Die beiden Voraussetzungen werden freilich durch die Fakten widerlegt:

  1. Die erwartete Zunahme der Gütermenge ist ausgeblieben. Nicht das prognostizierte 2%-Plus im Jahr ist eingetreten, vielmehr halten die Gütermengen beim Stand von 2004. Im Jahr 2012 passierten den Brenner 40,2 t Güter, um 3,7 Mio.t weniger als noch 2011. Das Projekt BBT sieht aber 53,7 Mio. t für das Jahr 2015 vor: Tatsächlich (und erfreulicherweise!) sind es sehr viel weniger. Seit 2008 ist der Warentransit in stetem Rückgang begriffen: Gewiss aus Gründen der Krise. Aber es ist keinesfalls sicher, dass nach Krisenende (wann immer es eintreten wird) wieder eine Zunahme erfolgt Es sieht vielmehr ganz danach aus, dass im Bereich Gütertransit eine Sättigung eingetreten ist; ein lineares Wachstum bis ins Unendliche findet nicht mehr statt.
  2. Eine Politik zugunsten der Schiene ist ausgeblieben. Ganz im Gegenteil. Im Absinken des Transits hat die Scheine verloren und die Straße zugelegt. Von 2011 auf 2012 erfolgte die Zunahme des Straßentransits von 28,2 Mio.t auf 29,5 Mio.t. Die Schiene fiel von 14,1 Mio. t auf 11,2 Mio. t ab.

BEWERTUNG:

  1. Die CO2-Emissionen, die der Bau der neuen Brennerlinie hervor bringt, wurden bei weitem unterschätzt.
  2. Die Möglichkeiten der CO2-Einsparung durch den BBT wurden überschätzt.
  3. Der Warentransit, der notwendig ist, um das Megabauwerk zu rechtfertigen, nimmt nicht zu, sondern bleibt stabil bzw. sinkt ab.
  4. Eine Politik zugunsten der Schiene ist nicht in Sicht, sodass diese ständig Anteile am Warenverkehr verliert. Ohne solche Politik, so belegt die Studie, ziehen der Bau des BBT und der Güterverkehr sogar eine Verschlechterung der Bilanz an Treibhausgasen nach sich im Vergleich zu dem Szenario, dass der BBT nicht gebaut würde! (s. Grafik auf S. 219 der Studie).
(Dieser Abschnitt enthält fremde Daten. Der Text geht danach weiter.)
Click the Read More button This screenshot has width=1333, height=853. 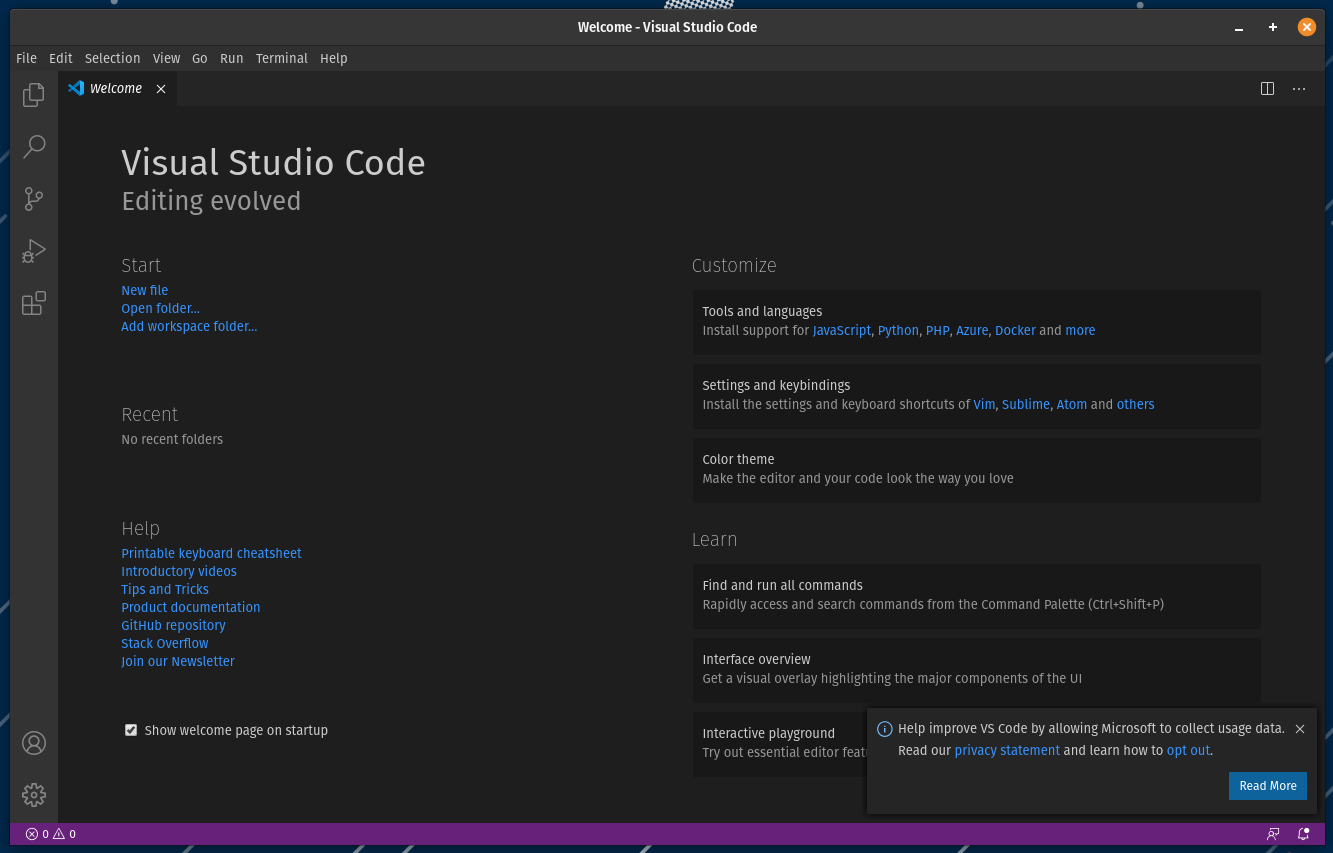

Die Untersuchung belegt also wissenschaftlich, was Umweltbewegungen, Bürgerinitiativen und wir Grüne seit Jahren wiederholen: Unter den aktuellen Bedingungen ist der BBT kein nachhaltiger, aus Umweltsicht sogar ein sinnloser Bau. Der Kompensationsaufwand für den bei seinem Bau erforderlichen Energiekonsum würde Jahrzehnte erfordern.
Indessen sind Abgase und Lärm eine dauernde Attacke auf die Lebensqualität und Gesundheit all jener Menschen, die an der Brennerachse leben.
Es bedarf einer radikalen Trendwende in der Verkehrspolitik, sofort greifender Lösungen, die wirkungsvoll und zum Nulltarif zu haben sind. Maßnahmen, die längst bekannt sind (die Alpentransitbörse, Geschwindigkeitsbegrenzungen, Nachtfahr- und sektorale Fahrverbote). Solche Lösungen aber zieht die Politik nicht in Betracht, da sie dem Trugbild eines wenig nachhaltigen Großprojekts nachjagt.